Work instructions
Repeat all the data that appears below, keeping it exact.

┏━━

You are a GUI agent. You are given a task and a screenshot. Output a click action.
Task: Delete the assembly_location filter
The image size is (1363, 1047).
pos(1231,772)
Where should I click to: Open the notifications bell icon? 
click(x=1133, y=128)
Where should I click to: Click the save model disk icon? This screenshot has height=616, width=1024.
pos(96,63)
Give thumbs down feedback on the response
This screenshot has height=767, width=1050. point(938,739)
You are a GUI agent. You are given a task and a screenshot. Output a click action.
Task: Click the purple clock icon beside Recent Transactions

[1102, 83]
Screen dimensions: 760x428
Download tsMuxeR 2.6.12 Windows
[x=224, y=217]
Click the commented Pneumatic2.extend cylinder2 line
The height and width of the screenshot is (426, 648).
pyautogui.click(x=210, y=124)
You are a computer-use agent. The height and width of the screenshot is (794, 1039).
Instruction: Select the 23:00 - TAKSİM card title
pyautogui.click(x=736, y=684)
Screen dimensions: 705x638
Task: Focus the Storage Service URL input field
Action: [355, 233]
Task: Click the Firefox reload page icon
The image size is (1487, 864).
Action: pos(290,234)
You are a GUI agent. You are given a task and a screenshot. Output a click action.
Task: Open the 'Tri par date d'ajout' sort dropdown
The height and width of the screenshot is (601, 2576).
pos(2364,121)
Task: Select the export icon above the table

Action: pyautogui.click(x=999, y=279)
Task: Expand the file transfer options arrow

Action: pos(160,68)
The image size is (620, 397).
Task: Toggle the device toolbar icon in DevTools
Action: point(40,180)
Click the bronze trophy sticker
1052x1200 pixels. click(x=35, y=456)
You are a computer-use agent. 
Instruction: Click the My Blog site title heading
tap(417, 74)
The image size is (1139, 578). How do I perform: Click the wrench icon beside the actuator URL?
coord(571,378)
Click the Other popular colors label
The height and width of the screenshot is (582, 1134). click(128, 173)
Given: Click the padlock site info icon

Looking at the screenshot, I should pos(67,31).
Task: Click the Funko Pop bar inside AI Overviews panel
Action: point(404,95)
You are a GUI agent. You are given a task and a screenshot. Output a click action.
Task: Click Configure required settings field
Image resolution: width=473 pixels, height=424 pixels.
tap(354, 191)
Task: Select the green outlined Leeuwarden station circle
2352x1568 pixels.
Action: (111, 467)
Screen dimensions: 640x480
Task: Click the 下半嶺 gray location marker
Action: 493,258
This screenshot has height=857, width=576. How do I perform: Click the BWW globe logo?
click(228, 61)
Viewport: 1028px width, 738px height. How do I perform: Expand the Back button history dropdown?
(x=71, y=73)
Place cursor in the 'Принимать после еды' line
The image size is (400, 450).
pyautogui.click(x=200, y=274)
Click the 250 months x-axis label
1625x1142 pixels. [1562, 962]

┗━━

Final answer
You are a GUI agent. You are given a task and a screenshot. Output a click action.
Task: Delete the assembly_location filter
The image size is (1363, 1047).
pos(1231,772)
Where should I click to: Open the notifications bell icon? 
click(x=1133, y=128)
Where should I click to: Click the save model disk icon? This screenshot has height=616, width=1024.
pos(96,63)
Give thumbs down feedback on the response
This screenshot has height=767, width=1050. point(938,739)
You are a GUI agent. You are given a task and a screenshot. Output a click action.
Task: Click the purple clock icon beside Recent Transactions

[1102, 83]
Screen dimensions: 760x428
Download tsMuxeR 2.6.12 Windows
[x=224, y=217]
Click the commented Pneumatic2.extend cylinder2 line
The height and width of the screenshot is (426, 648).
pyautogui.click(x=210, y=124)
You are a computer-use agent. The height and width of the screenshot is (794, 1039).
Instruction: Select the 23:00 - TAKSİM card title
pyautogui.click(x=736, y=684)
Screen dimensions: 705x638
Task: Focus the Storage Service URL input field
Action: [355, 233]
Task: Click the Firefox reload page icon
The image size is (1487, 864).
Action: pos(290,234)
You are a GUI agent. You are given a task and a screenshot. Output a click action.
Task: Open the 'Tri par date d'ajout' sort dropdown
The height and width of the screenshot is (601, 2576).
pos(2364,121)
Task: Select the export icon above the table

Action: pyautogui.click(x=999, y=279)
Task: Expand the file transfer options arrow

Action: pos(160,68)
The image size is (620, 397).
Task: Toggle the device toolbar icon in DevTools
Action: point(40,180)
Click the bronze trophy sticker
1052x1200 pixels. click(x=35, y=456)
You are a computer-use agent. 
Instruction: Click the My Blog site title heading
tap(417, 74)
The image size is (1139, 578). How do I perform: Click the wrench icon beside the actuator URL?
coord(571,378)
Click the Other popular colors label
The height and width of the screenshot is (582, 1134). click(128, 173)
Given: Click the padlock site info icon

Looking at the screenshot, I should pos(67,31).
Task: Click the Funko Pop bar inside AI Overviews panel
Action: point(404,95)
You are a GUI agent. You are given a task and a screenshot. Output a click action.
Task: Click Configure required settings field
Image resolution: width=473 pixels, height=424 pixels.
tap(354, 191)
Task: Select the green outlined Leeuwarden station circle
2352x1568 pixels.
Action: (111, 467)
Screen dimensions: 640x480
Task: Click the 下半嶺 gray location marker
Action: 493,258
This screenshot has height=857, width=576. How do I perform: Click the BWW globe logo?
click(228, 61)
Viewport: 1028px width, 738px height. How do I perform: Expand the Back button history dropdown?
(x=71, y=73)
Place cursor in the 'Принимать после еды' line
The image size is (400, 450).
pyautogui.click(x=200, y=274)
Click the 250 months x-axis label
1625x1142 pixels. [1562, 962]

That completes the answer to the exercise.